Bill Gross, the bond manager who joined Janus Capital Group Inc. last year, said the strong dollar will have “negative consequences” and will lower the Federal Reserve’s expectations for inflation.
“The strong dollar that used to be touted by Treasury Secretaries in the past 15 or 20 years has some negative consequences,” Gross said in a Bloomberg Radio interview with Tom Keene and Michael McKee.
“Basically these countries are exporting their deflation, and we’re importing their deflation and it focuses and propels deflation forward.”
Gross, 70, became a billionaire and earned his reputation as the mutual fund industry’s bond king by building Pacific Investment Management Co. into a $2 trillion money manager, at its peak, helped by prescient calls on the market.
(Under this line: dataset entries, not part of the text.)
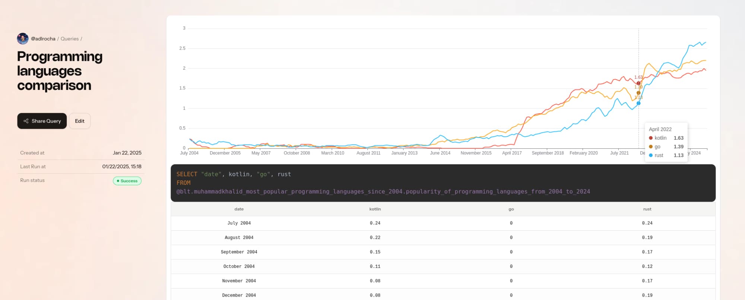Click the kotlin data point at 1.63
The image size is (745, 300).
pos(638,83)
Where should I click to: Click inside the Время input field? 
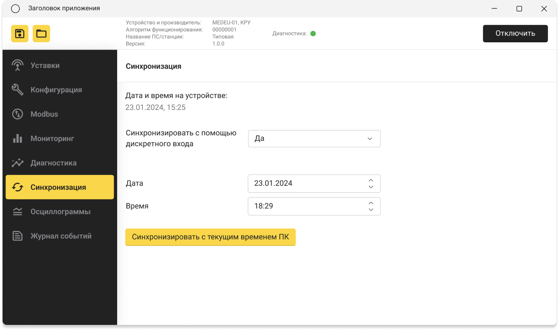tap(306, 206)
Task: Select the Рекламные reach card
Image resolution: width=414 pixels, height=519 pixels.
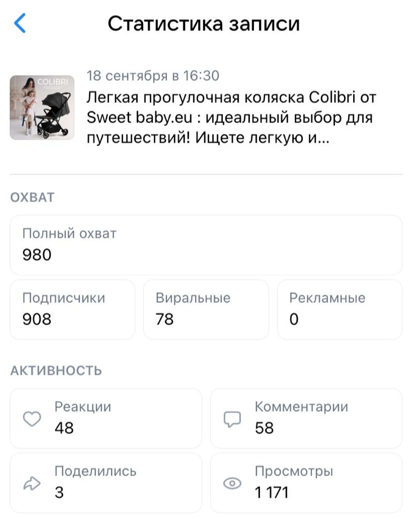Action: [x=340, y=309]
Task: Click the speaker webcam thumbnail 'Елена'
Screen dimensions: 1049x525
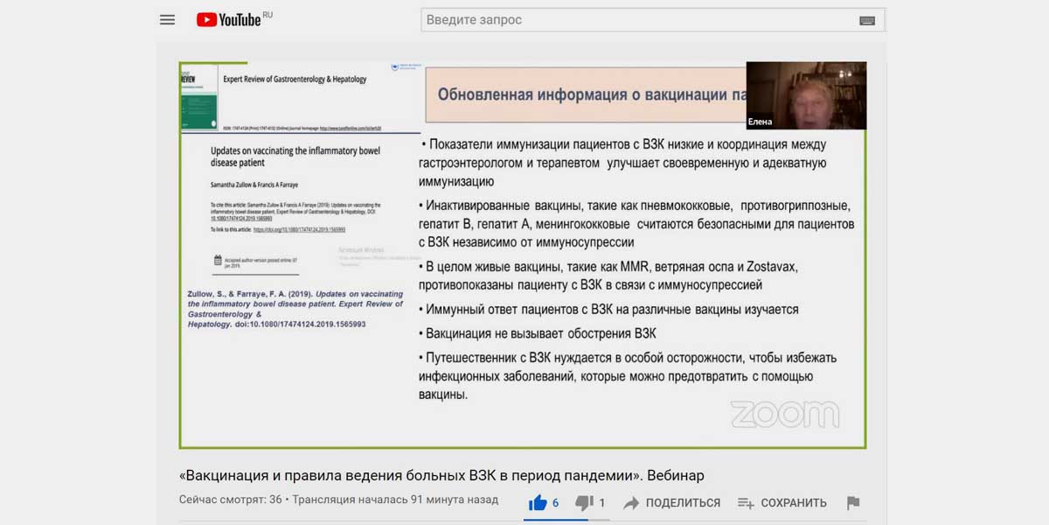Action: click(x=806, y=95)
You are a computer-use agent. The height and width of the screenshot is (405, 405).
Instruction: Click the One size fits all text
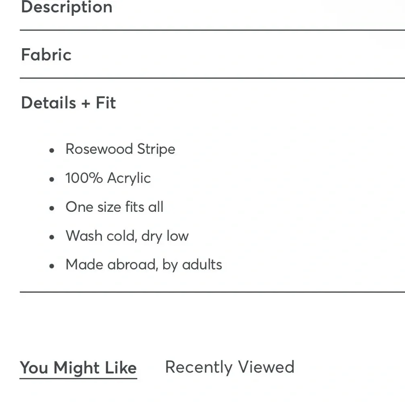tap(115, 207)
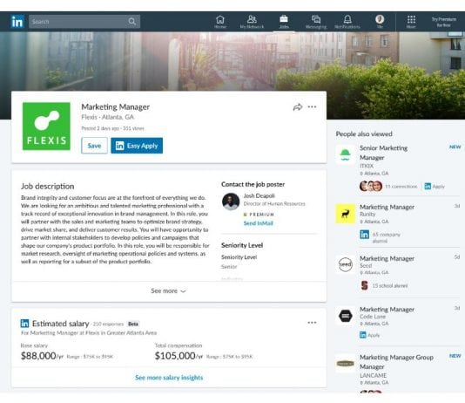Open the job card three-dot menu
465x403 pixels.
[x=312, y=106]
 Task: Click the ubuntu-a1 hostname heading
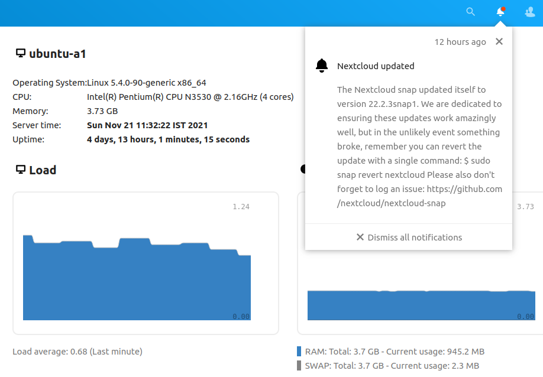(x=59, y=53)
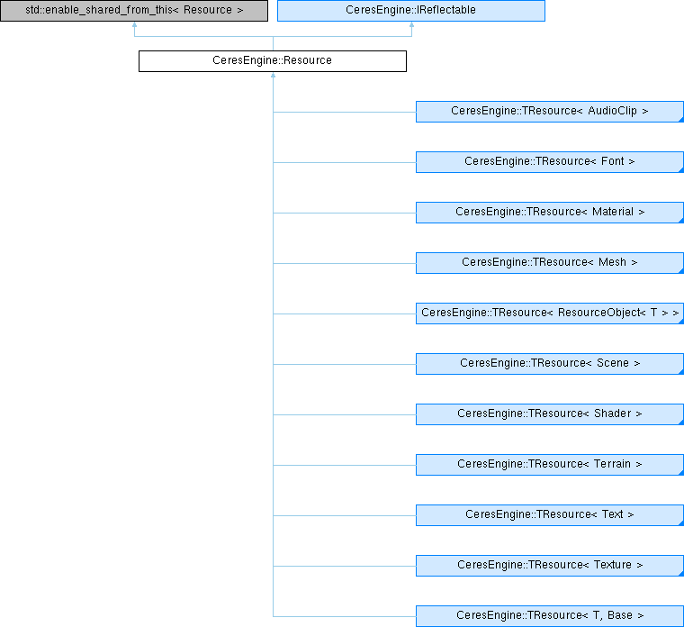Screen dimensions: 684x627
Task: Select the CeresEngine::Resource class box
Action: pyautogui.click(x=272, y=61)
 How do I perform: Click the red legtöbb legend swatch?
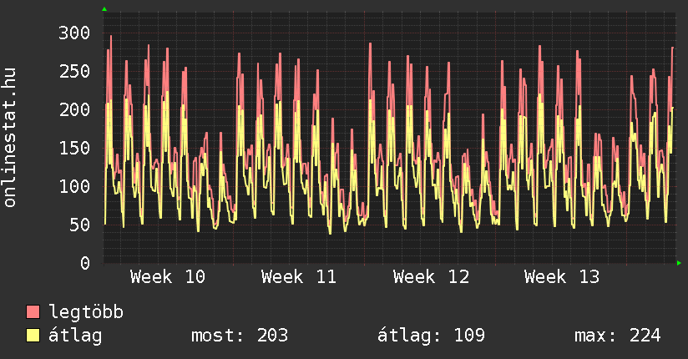(x=33, y=312)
Gross reiterated that the Fed will start to raise interest rates in June, although rates will be stuck below historical averages for several years.
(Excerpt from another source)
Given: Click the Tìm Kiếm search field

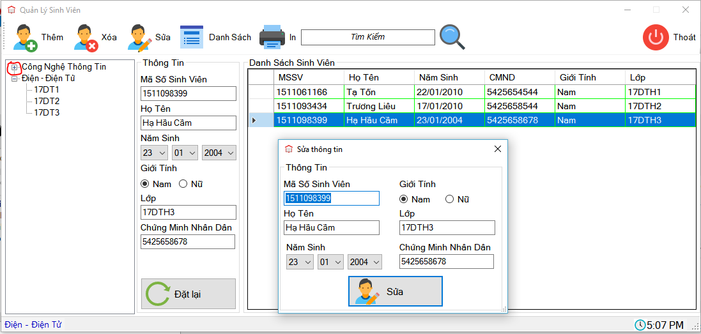Looking at the screenshot, I should (367, 37).
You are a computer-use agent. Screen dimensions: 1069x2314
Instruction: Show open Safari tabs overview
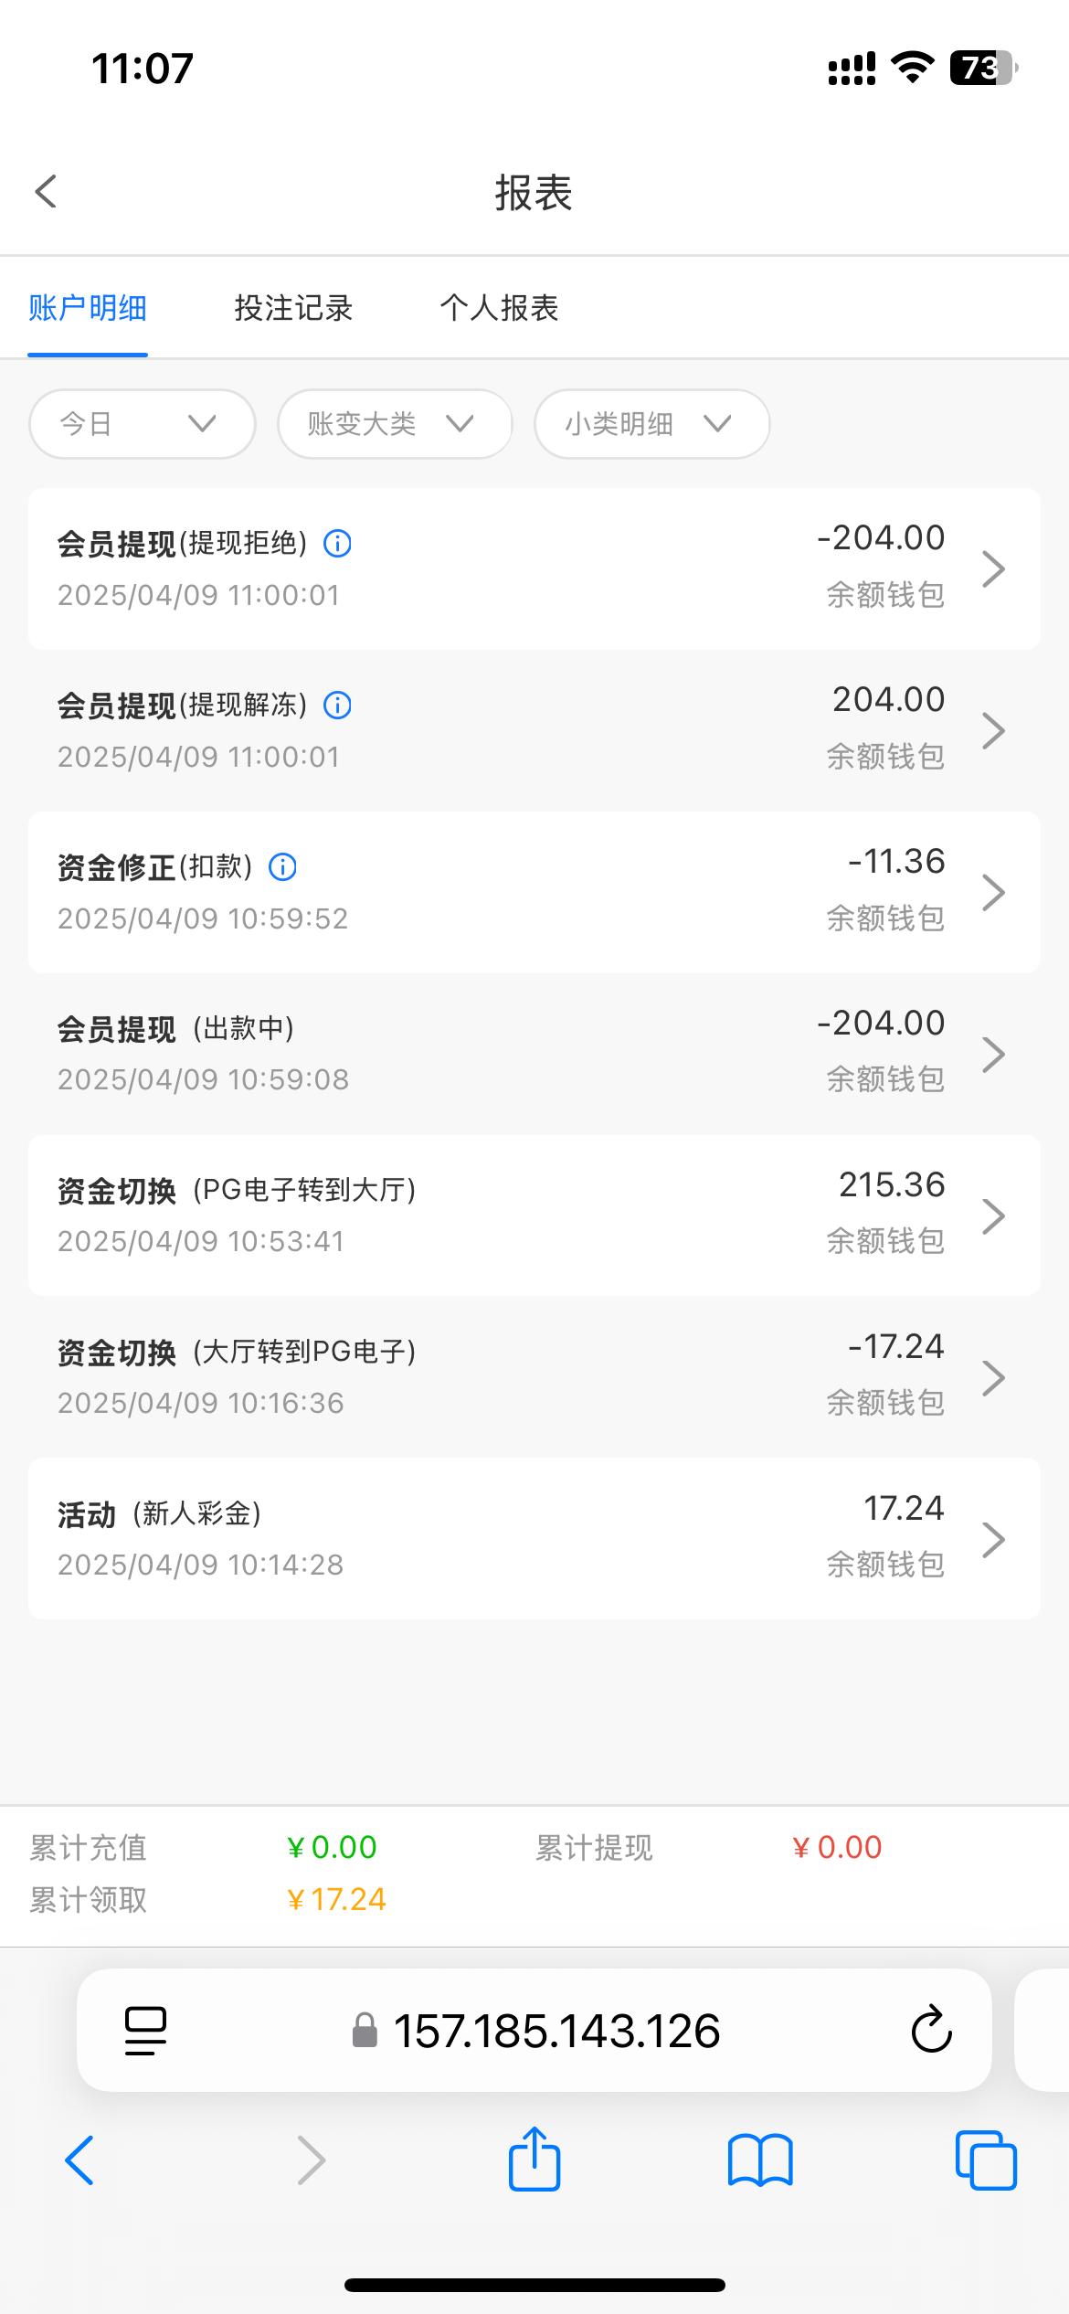coord(985,2160)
Gross, who now manages the $1.5 billion Janus Global Unconstrained Fund, said he likes Japanese and European stocks as markets in the U.S. have reached a plateau.
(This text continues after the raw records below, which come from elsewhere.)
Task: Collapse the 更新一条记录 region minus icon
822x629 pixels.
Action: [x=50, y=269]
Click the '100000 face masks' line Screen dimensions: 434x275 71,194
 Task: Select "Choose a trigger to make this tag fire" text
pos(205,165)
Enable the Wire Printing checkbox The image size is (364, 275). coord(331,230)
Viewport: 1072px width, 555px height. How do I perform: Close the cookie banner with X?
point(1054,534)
“The attraction is in Japan and euro-land simply because of their QEs, lots of money” he said, referring to programs known as quantitative easing. “That money, as we know, in the United States, propelled equity markets forward and I think euroland is cheap and Japan is cheap on that basis.”
He forecast the rally in those markets will continue for another 12 to 18 months “before the funny money itself runs out.”